As soon as someone starts interacting with your brand, you can start collecting that data. If you have a great loyalty program that you’ve enticed them to sign up for, you can start collecting valuable data about your best customers.
A lot of marketers collect data but fail to apply it. GameStop does an excellent job with this, however.
Their premium loyalty program, PowerUp Rewards, has more than 40 million members and those members drive three times the sales of non-members.
The data acquired from the program is used to drive personalized recommendations. It has even helped the company decide the most effective demographics for new store openings.
5. Build a Paid Loyalty Program
Paid loyalty programs naturally fight the causes of loyalty fatigue.
When members pay to join a program, even a minimal amount, they are immediately more invested than someone who joins a free program. That means they’ll be less likely to shop with a competitor and they’ll be more engaged because they will want to make sure they are getting their money’s worth.
Let’s look at Amazon Prime. Psychologically, Prime members want to make additional purchases to justify the membership cost.
Just as importantly, Amazon has made sure they are committed to running a program that’s increasingly valuable to their members. In this way, their paid program is very much differentiated from other retailers.
Of course, with more valuable benefits come more costs. While free program rewards are usually considered costs, and have even earned loyalty programs the reputation of margin killers, this isn’t true of paid loyalty programs.
A paid premium loyalty program, like Prime, creates a steady additional revenue stream which can be used to enhance member benefits continually.
This also equals better data.
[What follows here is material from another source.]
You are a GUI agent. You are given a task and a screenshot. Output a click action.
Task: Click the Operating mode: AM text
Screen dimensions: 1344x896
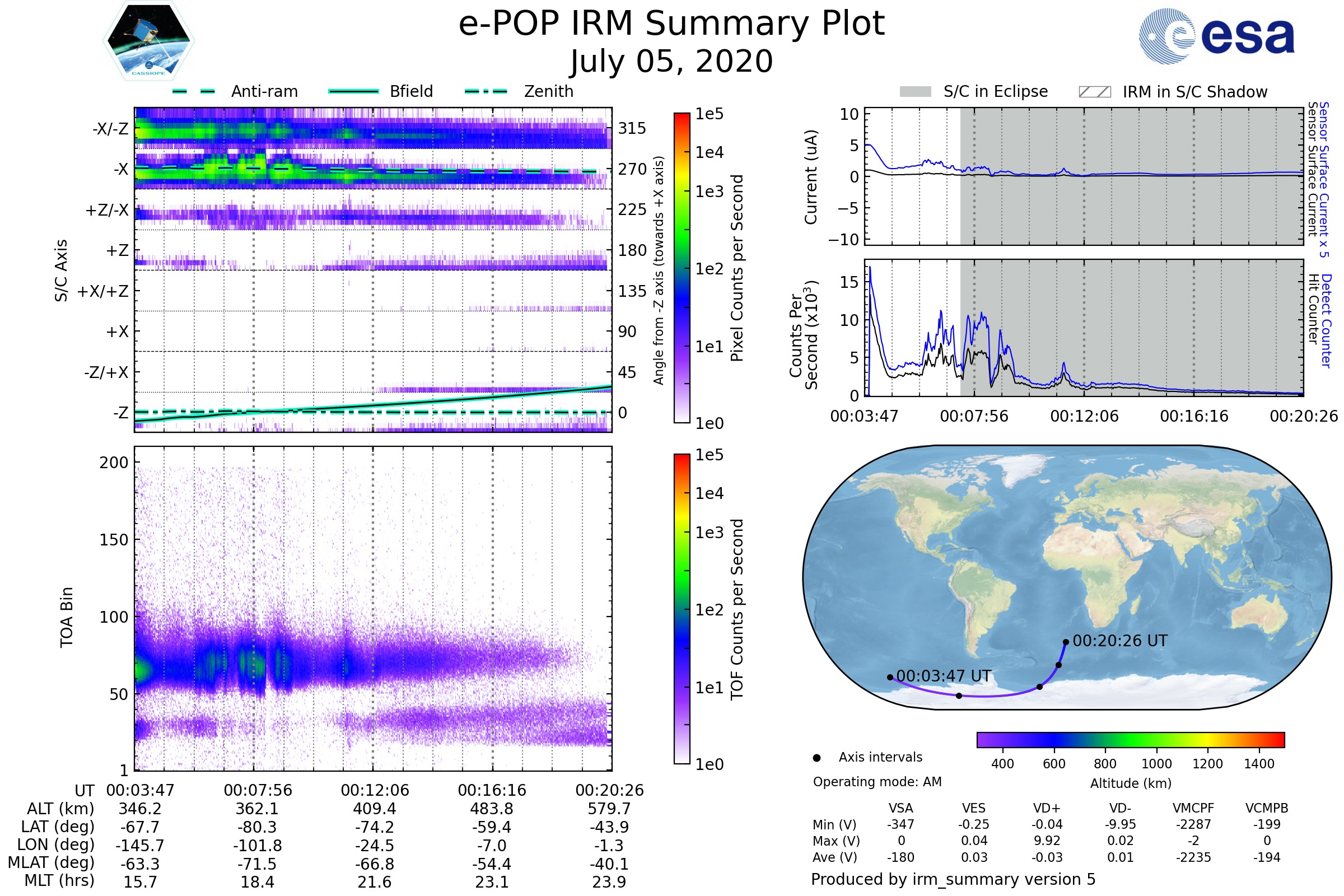877,782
Just like in the GameStop example above, more engaged customers provide more data which is used to drive business decisions.
As a result, Amazon Prime members spend $1300 per year as compared to non-members who only spend $700.
This shows just how valuable a paid loyalty program can be as part of your overall marketing strategy.
Don’t Succumb To Loyalty Fatigue
Competition in the retail space is increasing every day. At the same time, customer loyalty is decreasing.
Create a loyalty program that stands out from your competitors and offers real value to your members. Close the experience gap and collect great data to drive your business. Consider all of the benefits of a paid loyalty program.
Make it your priority to beat loyalty fatigue.